Soil microbial biomass N is not only an executor of microbial mineralization and fixation of soil nitrogen, but also an active pool for providing nutrients to plants [66,67] and regulating the soil nitrogen supply directly. Therefore, the activity of soil microbial biomass nitrogen and its growth and decline are considered to be essential contents of soil nitrogen internal circulation [68]. It was found that MBN had an effect on the release rate of phosphorus in sediments, which may be due to microbial biomass N:P and the ecological stoichiometry that affected the release of phosphorus from the sediments [69].

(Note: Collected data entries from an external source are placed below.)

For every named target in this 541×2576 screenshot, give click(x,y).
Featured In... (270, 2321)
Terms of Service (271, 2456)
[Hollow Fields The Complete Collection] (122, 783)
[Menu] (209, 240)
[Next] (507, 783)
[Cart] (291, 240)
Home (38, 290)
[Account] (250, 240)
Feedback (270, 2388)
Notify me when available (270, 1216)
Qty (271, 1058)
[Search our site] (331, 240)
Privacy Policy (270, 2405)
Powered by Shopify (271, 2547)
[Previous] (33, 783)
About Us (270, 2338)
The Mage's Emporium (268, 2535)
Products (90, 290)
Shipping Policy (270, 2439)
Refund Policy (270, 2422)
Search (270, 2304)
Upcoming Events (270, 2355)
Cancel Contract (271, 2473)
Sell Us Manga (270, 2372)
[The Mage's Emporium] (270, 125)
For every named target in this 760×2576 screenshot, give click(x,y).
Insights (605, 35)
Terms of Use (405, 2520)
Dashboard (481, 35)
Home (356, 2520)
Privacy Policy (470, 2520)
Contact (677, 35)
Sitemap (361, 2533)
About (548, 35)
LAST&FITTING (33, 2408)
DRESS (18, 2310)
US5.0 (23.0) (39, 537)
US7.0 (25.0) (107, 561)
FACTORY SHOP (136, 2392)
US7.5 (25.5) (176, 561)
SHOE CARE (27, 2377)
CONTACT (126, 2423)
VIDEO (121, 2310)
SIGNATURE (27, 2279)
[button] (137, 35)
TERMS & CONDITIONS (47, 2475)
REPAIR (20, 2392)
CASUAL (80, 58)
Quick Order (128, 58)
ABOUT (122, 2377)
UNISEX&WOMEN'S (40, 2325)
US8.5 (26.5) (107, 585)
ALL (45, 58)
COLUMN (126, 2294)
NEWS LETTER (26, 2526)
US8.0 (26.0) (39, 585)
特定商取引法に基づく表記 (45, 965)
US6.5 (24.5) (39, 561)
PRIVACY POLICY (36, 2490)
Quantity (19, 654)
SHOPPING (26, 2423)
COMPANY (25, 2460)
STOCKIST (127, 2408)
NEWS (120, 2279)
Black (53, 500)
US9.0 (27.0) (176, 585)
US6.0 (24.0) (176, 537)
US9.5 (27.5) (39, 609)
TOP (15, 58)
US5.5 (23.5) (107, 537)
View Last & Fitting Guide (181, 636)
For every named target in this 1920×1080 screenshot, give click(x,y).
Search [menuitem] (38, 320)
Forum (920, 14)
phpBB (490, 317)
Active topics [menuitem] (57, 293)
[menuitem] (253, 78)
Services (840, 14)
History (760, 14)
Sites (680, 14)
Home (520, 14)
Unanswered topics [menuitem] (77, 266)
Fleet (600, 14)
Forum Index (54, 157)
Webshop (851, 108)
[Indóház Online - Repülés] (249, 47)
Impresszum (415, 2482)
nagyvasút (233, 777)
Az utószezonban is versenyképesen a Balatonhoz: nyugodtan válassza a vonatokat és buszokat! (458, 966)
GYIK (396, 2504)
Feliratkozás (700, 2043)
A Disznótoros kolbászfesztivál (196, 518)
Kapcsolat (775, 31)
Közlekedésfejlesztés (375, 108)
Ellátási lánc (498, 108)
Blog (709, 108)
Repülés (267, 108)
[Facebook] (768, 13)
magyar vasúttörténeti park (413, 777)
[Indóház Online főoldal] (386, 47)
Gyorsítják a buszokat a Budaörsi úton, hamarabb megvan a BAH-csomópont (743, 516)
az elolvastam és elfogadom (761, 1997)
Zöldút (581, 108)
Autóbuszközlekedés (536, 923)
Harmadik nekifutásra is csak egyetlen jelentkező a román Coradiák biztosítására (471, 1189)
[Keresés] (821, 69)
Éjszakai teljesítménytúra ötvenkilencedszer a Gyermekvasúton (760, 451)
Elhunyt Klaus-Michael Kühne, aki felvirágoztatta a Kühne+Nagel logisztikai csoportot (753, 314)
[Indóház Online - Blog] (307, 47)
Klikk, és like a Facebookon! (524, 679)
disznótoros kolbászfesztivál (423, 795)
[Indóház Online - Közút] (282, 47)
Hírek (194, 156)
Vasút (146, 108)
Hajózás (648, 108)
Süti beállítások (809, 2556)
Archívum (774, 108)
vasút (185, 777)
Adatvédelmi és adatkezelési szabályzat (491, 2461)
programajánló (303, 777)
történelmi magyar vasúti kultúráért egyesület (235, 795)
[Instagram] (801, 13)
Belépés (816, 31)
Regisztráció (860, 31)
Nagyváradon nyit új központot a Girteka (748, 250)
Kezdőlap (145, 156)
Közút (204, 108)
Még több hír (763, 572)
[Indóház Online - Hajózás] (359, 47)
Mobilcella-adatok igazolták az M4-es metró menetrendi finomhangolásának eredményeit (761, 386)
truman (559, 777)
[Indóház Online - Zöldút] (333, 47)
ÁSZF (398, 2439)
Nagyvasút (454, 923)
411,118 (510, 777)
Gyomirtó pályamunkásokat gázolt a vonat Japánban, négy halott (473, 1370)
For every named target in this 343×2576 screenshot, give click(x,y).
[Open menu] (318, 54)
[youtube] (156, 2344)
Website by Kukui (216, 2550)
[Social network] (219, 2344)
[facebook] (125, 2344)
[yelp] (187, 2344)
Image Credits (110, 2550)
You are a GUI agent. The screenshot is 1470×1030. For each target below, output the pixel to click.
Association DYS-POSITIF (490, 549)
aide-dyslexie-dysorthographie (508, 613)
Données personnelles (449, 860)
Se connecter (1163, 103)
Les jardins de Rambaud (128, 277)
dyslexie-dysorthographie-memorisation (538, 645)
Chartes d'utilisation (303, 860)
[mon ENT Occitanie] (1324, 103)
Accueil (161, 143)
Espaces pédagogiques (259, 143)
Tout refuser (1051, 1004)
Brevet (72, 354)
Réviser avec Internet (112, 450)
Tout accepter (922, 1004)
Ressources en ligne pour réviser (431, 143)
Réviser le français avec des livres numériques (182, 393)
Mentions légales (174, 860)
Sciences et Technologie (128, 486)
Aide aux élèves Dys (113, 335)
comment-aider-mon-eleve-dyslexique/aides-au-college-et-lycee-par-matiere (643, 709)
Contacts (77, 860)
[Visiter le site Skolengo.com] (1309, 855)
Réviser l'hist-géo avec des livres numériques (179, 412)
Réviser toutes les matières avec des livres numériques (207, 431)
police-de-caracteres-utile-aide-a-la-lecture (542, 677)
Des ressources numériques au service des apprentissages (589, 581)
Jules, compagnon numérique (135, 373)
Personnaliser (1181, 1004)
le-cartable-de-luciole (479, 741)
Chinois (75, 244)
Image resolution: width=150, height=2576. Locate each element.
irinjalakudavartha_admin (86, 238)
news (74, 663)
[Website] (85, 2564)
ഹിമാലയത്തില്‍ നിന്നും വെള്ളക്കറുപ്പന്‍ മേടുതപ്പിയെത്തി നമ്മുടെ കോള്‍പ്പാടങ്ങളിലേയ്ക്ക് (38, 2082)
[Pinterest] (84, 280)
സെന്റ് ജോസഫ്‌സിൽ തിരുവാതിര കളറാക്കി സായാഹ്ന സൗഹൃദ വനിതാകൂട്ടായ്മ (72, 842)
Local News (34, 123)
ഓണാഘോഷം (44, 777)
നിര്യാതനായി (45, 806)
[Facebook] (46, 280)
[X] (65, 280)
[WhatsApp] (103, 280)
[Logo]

Therefore, it is necessary to consider sediment B-SO₄²⁻, B-MBN and A-MBP content in order to predict and control the sediment phosphorus release rates while maintaining the other physical and chemical properties of the sediment.

5. Conclusions

The results showed that the V_P of different wetland sediments were different and changed in the order of W–R > W–L > W–M > W–A.

Sediment phosphorus release rates in the sediment–water interface were closely and significantly correlated with the content of A-Fe-P, A-Ca-P, A-TP, B-Fe-P, B-MBC and B-TP. The main driving factors that influenced sediment phosphorus release rates in the sediment–water interface were sediment B-SO₄²⁻, B-MBN and A-MBP content, and the standard multiple regression equation for sediment phosphorus release rates in the sediment–water interface and main affecting factor was Y = −0.105 + 0.096X₁ + 0.275X₂ − 0.010X₃ (r = 0.416, p < 0.01, n = 144).

Therefore, these results suggest that sediment chemical properties and microbial activities, likely play an important role in phosphorus release rates in the sediment–water interface. Future research will take sediment chemical properties, microbial activities, vegetation factors and other environmental factors into account, in order to analyze the impact of all external and internal factors on phosphorus release in the steppe wetlands. It hopes to provide effective scientific management and control methods for relevant environmental protection departments.